#### Exercise instructions
Start with the first line of the data and end with the line that holds "Recibir un correo electrónico con los"; write out each one exactly.

[Dataset entries]
__________
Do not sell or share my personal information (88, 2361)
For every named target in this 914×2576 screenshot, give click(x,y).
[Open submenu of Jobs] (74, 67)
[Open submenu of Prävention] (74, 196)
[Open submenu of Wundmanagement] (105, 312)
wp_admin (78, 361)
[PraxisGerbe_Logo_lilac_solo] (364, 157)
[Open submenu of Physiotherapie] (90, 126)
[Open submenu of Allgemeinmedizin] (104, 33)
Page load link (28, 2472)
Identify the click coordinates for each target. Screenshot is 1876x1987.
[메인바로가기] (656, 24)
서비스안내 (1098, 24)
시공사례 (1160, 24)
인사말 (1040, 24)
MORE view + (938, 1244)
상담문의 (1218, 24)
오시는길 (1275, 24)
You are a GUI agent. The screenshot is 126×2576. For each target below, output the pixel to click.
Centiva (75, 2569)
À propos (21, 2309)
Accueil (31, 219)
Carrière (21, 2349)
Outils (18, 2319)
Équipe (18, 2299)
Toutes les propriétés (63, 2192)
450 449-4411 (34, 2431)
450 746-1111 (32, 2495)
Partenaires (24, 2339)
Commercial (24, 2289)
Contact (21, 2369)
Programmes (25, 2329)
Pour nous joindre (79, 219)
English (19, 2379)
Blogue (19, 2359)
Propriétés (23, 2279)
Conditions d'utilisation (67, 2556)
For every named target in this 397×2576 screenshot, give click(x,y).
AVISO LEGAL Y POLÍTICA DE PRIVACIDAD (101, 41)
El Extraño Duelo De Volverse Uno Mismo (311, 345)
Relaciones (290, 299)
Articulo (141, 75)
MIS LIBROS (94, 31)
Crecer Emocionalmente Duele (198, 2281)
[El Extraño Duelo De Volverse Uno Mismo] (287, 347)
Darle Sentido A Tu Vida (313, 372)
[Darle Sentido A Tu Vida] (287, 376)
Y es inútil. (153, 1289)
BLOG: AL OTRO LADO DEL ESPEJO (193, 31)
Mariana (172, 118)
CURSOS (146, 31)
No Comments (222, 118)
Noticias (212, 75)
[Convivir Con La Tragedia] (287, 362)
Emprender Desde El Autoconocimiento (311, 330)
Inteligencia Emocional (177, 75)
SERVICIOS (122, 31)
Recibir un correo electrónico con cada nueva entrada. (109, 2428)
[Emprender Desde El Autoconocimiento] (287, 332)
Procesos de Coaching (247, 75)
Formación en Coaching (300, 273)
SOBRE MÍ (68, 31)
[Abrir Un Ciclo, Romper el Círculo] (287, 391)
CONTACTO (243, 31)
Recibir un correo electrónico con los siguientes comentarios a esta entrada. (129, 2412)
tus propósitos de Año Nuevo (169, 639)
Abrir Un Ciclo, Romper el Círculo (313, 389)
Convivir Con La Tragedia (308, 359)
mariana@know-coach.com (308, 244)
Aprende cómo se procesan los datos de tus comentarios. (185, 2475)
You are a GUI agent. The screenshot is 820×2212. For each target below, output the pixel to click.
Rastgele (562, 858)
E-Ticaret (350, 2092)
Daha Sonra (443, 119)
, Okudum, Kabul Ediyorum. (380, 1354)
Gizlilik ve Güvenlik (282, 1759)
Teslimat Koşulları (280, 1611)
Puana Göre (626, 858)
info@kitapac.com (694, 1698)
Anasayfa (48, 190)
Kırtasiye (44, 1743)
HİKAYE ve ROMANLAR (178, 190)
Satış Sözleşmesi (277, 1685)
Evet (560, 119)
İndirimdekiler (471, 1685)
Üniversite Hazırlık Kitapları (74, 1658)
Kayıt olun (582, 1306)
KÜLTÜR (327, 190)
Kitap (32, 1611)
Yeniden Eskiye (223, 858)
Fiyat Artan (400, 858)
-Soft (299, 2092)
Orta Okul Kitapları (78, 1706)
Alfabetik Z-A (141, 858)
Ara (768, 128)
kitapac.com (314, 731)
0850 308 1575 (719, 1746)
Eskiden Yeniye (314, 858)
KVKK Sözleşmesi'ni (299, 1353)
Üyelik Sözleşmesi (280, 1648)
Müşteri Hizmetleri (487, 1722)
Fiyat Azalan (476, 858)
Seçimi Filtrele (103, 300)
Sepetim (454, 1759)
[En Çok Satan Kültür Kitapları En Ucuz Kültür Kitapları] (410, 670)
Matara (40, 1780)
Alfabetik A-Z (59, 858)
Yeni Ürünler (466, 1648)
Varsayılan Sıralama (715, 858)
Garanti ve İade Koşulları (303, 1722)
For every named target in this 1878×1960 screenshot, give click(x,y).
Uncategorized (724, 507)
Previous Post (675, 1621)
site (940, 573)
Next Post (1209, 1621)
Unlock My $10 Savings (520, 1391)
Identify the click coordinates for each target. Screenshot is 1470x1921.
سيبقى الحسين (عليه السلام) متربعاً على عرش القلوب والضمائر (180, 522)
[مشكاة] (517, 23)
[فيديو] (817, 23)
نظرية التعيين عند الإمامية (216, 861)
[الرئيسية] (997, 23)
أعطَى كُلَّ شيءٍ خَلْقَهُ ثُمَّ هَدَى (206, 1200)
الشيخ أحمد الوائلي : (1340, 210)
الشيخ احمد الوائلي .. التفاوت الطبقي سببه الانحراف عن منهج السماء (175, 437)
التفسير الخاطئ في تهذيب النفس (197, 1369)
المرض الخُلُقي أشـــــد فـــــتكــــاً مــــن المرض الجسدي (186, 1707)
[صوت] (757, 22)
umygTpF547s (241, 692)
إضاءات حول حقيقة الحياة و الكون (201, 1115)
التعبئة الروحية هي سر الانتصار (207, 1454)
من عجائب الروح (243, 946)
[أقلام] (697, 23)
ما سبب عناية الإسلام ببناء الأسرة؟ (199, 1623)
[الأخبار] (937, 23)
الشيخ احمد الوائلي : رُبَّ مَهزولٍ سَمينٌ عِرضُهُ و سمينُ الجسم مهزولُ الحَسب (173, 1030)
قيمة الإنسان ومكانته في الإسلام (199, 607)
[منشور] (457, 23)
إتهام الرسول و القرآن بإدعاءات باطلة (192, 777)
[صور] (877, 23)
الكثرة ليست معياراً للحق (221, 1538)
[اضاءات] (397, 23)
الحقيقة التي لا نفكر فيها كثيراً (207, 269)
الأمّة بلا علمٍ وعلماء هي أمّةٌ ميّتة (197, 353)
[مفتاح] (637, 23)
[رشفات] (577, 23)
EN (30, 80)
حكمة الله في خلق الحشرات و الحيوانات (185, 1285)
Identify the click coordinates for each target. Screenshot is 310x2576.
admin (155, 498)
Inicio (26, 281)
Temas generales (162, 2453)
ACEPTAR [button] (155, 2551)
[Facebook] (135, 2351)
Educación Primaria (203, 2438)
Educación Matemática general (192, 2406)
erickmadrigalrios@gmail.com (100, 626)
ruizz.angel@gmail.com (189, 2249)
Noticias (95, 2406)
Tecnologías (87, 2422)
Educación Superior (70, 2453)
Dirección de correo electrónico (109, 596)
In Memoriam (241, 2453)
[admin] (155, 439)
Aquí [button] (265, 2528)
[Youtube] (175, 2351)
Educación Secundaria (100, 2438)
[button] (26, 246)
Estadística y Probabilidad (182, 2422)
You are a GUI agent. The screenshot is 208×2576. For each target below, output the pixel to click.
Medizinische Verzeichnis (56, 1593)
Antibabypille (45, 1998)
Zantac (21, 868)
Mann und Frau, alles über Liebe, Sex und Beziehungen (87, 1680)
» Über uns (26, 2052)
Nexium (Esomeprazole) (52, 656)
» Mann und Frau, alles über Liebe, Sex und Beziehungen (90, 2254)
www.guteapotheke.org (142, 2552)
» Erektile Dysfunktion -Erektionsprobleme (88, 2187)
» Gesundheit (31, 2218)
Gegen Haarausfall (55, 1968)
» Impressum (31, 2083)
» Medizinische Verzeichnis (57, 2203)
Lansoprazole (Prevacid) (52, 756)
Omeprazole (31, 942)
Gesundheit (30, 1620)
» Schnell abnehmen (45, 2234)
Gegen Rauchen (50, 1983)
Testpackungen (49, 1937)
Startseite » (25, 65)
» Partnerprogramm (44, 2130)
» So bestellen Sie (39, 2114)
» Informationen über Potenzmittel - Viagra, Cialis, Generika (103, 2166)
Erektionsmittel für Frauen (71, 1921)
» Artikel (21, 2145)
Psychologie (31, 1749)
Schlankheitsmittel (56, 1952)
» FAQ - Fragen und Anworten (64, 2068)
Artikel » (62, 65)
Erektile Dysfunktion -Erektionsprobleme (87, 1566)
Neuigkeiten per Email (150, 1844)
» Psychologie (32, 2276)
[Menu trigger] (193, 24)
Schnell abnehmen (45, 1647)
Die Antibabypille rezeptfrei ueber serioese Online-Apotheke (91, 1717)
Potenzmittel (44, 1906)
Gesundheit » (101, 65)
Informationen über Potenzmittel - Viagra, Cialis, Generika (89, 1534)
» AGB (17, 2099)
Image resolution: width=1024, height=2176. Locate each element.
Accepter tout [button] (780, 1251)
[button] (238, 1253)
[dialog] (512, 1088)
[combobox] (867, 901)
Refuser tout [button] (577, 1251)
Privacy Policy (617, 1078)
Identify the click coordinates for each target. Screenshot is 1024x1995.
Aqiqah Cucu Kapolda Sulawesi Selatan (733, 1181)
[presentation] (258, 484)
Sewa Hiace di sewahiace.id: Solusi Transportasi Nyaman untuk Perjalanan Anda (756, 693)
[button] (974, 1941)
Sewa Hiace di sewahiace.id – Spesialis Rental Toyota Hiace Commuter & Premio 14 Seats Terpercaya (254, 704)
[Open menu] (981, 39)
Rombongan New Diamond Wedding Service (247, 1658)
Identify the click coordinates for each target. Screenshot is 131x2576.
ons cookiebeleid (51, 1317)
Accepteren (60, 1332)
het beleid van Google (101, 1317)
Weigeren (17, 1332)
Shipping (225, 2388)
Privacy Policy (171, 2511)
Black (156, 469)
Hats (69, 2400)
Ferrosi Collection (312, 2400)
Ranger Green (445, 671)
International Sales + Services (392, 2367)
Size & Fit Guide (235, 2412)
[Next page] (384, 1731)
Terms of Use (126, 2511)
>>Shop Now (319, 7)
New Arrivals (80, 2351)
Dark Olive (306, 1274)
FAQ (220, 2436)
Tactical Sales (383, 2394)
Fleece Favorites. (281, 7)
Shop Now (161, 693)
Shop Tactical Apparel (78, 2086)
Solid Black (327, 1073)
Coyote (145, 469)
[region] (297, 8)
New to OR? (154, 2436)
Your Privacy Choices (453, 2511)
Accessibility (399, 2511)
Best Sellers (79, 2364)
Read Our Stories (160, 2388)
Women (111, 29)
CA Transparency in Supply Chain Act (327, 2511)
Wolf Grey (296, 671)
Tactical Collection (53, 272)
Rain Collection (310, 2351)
__________
#### Solution below
Do not sell or share my personal information (88, 2361)
For every named target in this 914×2576 screenshot, give click(x,y).
[Open submenu of Jobs] (74, 67)
[Open submenu of Prävention] (74, 196)
[Open submenu of Wundmanagement] (105, 312)
wp_admin (78, 361)
[PraxisGerbe_Logo_lilac_solo] (364, 157)
[Open submenu of Physiotherapie] (90, 126)
[Open submenu of Allgemeinmedizin] (104, 33)
Page load link (28, 2472)
Identify the click coordinates for each target. Screenshot is 1876x1987.
[메인바로가기] (656, 24)
서비스안내 (1098, 24)
시공사례 (1160, 24)
인사말 (1040, 24)
MORE view + (938, 1244)
상담문의 (1218, 24)
오시는길 (1275, 24)
You are a GUI agent. The screenshot is 126×2576. For each target below, output the pixel to click.
Centiva (75, 2569)
À propos (21, 2309)
Accueil (31, 219)
Carrière (21, 2349)
Outils (18, 2319)
Équipe (18, 2299)
Toutes les propriétés (63, 2192)
450 449-4411 (34, 2431)
450 746-1111 (32, 2495)
Partenaires (24, 2339)
Commercial (24, 2289)
Contact (21, 2369)
Programmes (25, 2329)
Pour nous joindre (79, 219)
English (19, 2379)
Blogue (19, 2359)
Propriétés (23, 2279)
Conditions d'utilisation (67, 2556)
For every named target in this 397×2576 screenshot, give click(x,y).
AVISO LEGAL Y POLÍTICA DE PRIVACIDAD (101, 41)
El Extraño Duelo De Volverse Uno Mismo (311, 345)
Relaciones (290, 299)
Articulo (141, 75)
MIS LIBROS (94, 31)
Crecer Emocionalmente Duele (198, 2281)
[El Extraño Duelo De Volverse Uno Mismo] (287, 347)
Darle Sentido A Tu Vida (313, 372)
[Darle Sentido A Tu Vida] (287, 376)
Y es inútil. (153, 1289)
BLOG: AL OTRO LADO DEL ESPEJO (193, 31)
Mariana (172, 118)
CURSOS (146, 31)
No Comments (222, 118)
Noticias (212, 75)
[Convivir Con La Tragedia] (287, 362)
Emprender Desde El Autoconocimiento (311, 330)
Inteligencia Emocional (177, 75)
SERVICIOS (122, 31)
Recibir un correo electrónico con cada nueva entrada. (109, 2428)
[Emprender Desde El Autoconocimiento] (287, 332)
Procesos de Coaching (247, 75)
Formación en Coaching (300, 273)
SOBRE MÍ (68, 31)
[Abrir Un Ciclo, Romper el Círculo] (287, 391)
CONTACTO (243, 31)
Recibir un correo electrónico con los siguientes comentarios a esta entrada. (129, 2412)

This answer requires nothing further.